_Prompt:_ Rewrite the lines from the start of the items through the line containing "I want to click", both ends included, switching "width" to "breadth" and keeping everything else the same. Leave the pictures out of your answer.

(Items from a dataset)

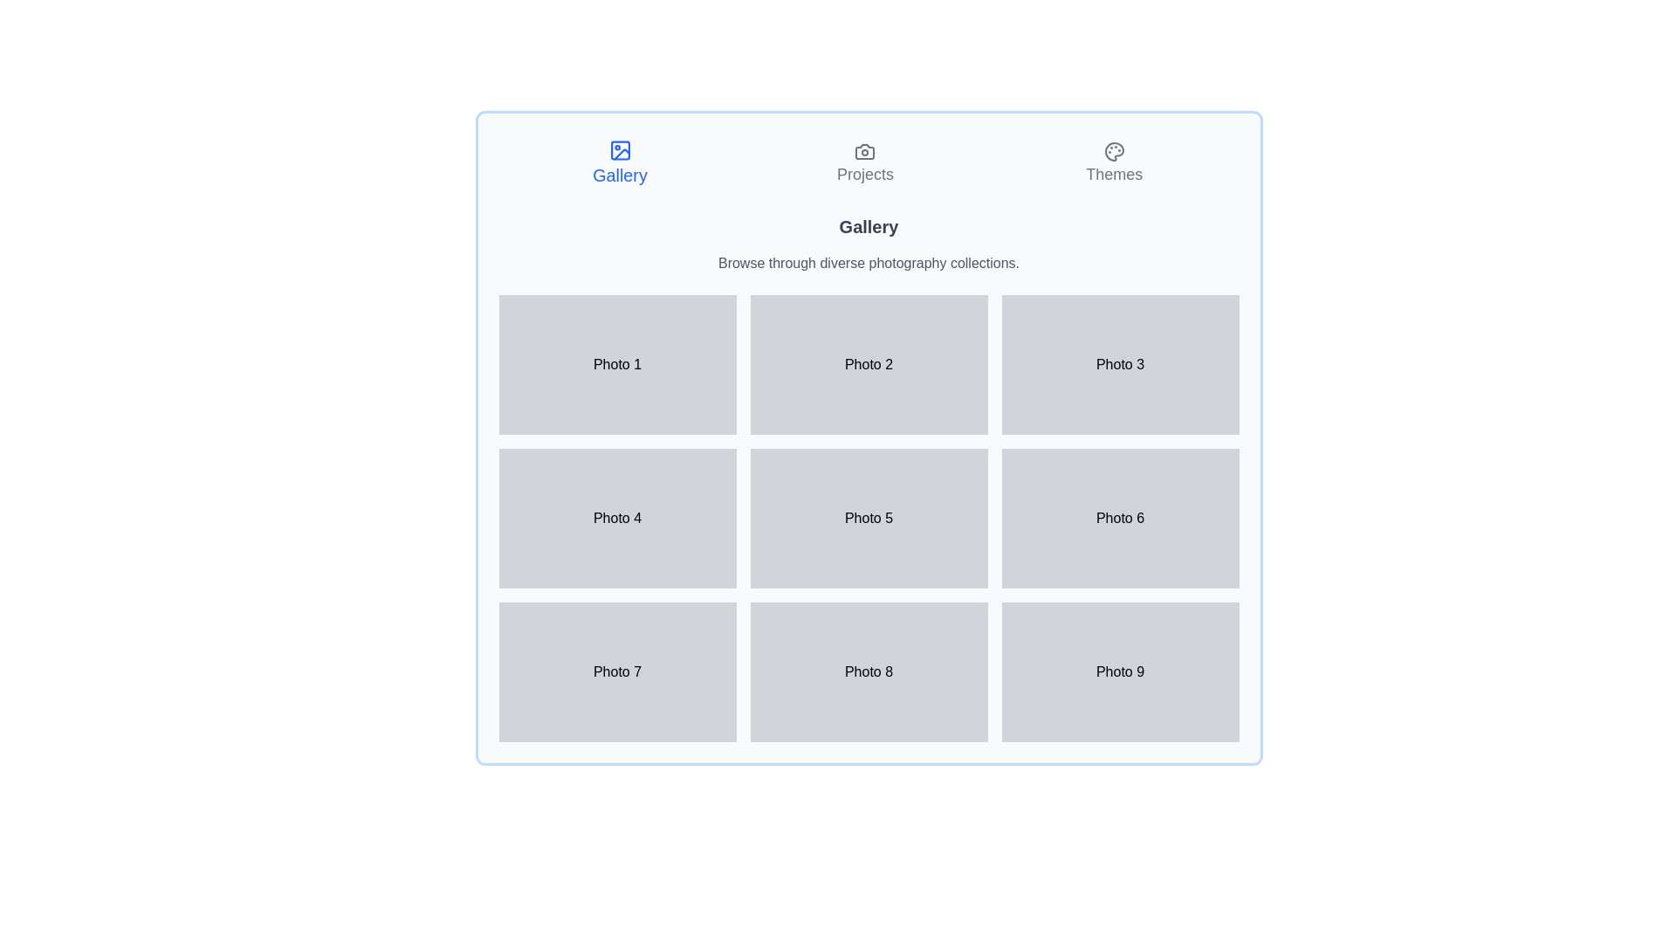  Describe the element at coordinates (620, 175) in the screenshot. I see `the 'Gallery' text displayed in a bold blue font within a button structure in the horizontal navigation bar` at that location.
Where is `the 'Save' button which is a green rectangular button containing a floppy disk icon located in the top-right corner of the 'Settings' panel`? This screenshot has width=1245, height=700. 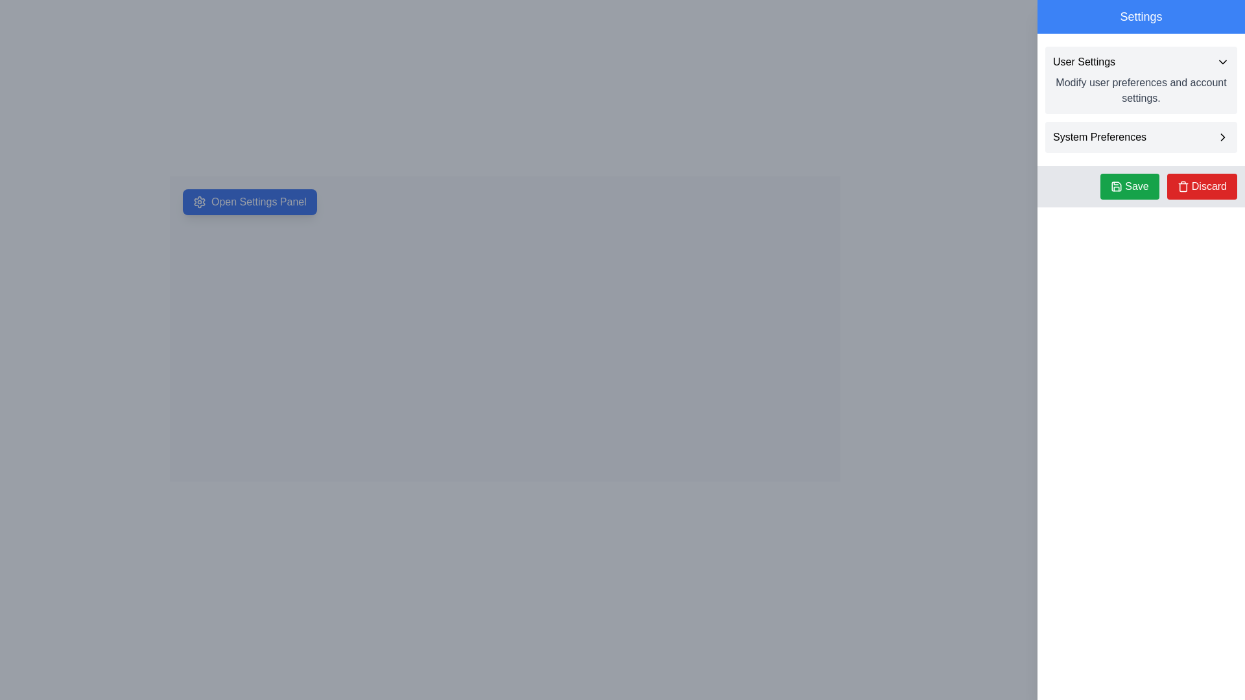
the 'Save' button which is a green rectangular button containing a floppy disk icon located in the top-right corner of the 'Settings' panel is located at coordinates (1116, 187).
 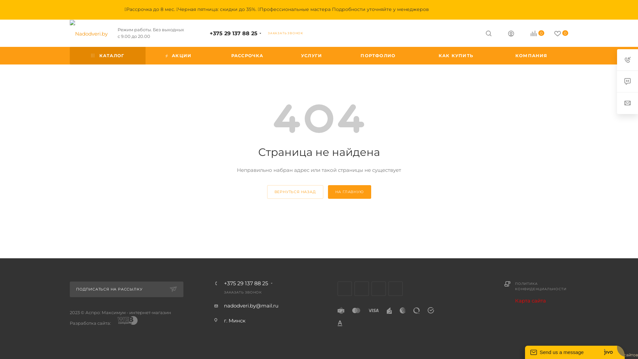 I want to click on '0', so click(x=544, y=34).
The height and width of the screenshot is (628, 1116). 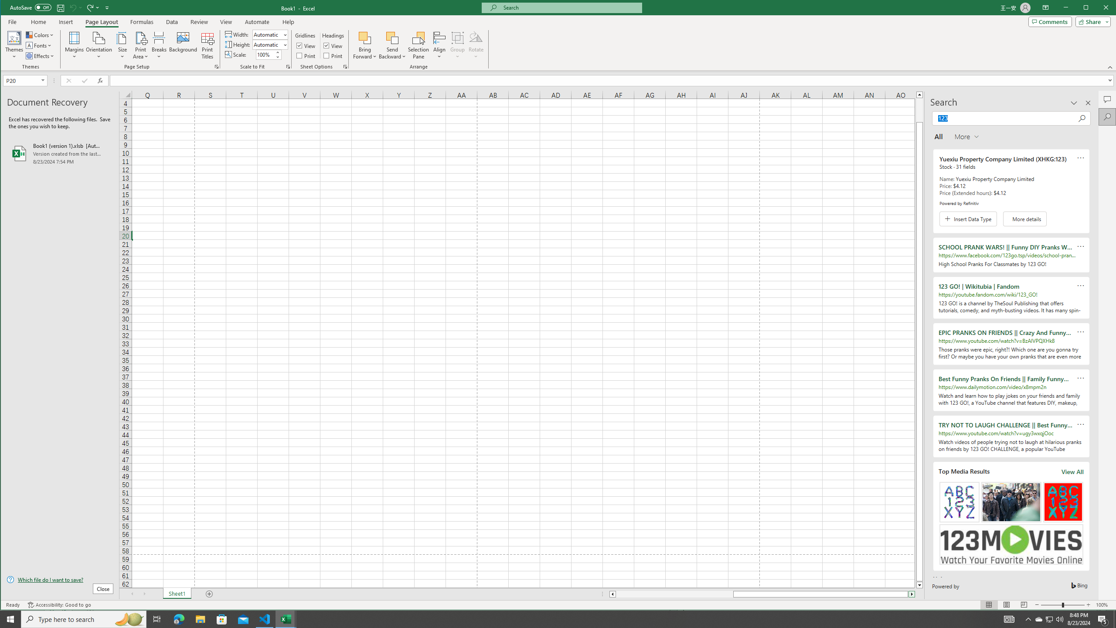 What do you see at coordinates (172, 21) in the screenshot?
I see `'Data'` at bounding box center [172, 21].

_Answer to the exercise:_
  Describe the element at coordinates (620, 175) in the screenshot. I see `the 'Gallery' text displayed in a bold blue font within a button structure in the horizontal navigation bar` at that location.
Where is `the 'Save' button which is a green rectangular button containing a floppy disk icon located in the top-right corner of the 'Settings' panel`? This screenshot has breadth=1245, height=700. 
the 'Save' button which is a green rectangular button containing a floppy disk icon located in the top-right corner of the 'Settings' panel is located at coordinates (1116, 187).
  I want to click on '0', so click(x=544, y=34).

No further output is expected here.